═══ The input

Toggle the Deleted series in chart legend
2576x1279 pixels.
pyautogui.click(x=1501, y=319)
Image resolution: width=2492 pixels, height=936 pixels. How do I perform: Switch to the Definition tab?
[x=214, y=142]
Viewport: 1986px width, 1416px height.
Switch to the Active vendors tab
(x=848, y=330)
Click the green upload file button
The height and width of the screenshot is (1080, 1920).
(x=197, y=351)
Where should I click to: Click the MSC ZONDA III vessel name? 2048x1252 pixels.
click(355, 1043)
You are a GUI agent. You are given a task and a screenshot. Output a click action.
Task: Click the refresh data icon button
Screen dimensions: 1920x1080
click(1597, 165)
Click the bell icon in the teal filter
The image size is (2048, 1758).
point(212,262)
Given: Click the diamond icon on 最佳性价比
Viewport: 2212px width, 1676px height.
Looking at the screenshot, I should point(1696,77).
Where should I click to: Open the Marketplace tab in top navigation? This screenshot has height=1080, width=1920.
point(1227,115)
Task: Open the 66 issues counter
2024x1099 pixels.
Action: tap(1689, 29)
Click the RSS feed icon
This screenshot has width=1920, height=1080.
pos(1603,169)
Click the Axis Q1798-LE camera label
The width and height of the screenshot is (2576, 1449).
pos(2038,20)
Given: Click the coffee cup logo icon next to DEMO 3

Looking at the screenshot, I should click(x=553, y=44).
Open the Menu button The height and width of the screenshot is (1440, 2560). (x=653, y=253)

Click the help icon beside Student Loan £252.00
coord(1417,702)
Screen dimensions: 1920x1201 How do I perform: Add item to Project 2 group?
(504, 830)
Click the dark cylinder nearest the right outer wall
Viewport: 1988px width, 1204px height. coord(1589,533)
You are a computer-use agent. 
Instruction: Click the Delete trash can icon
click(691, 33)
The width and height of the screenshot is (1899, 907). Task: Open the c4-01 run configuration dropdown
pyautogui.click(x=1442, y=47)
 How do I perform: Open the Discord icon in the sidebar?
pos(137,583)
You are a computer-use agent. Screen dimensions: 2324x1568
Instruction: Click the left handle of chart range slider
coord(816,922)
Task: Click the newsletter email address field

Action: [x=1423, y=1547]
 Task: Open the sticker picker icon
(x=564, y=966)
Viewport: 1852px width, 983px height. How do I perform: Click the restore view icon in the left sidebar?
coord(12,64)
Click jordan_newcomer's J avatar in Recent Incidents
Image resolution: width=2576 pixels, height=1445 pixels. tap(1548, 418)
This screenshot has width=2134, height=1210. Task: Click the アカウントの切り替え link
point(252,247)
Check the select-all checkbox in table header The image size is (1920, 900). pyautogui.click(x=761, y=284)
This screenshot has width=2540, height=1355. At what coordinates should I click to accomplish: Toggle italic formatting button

══════

* Exercise objective:
Search the entries for the word "computer". Copy every line where it occurs.

* Answer section:
You are a computer-use agent. 
You are a computer-use agent. Screen dimensions: 2324x1568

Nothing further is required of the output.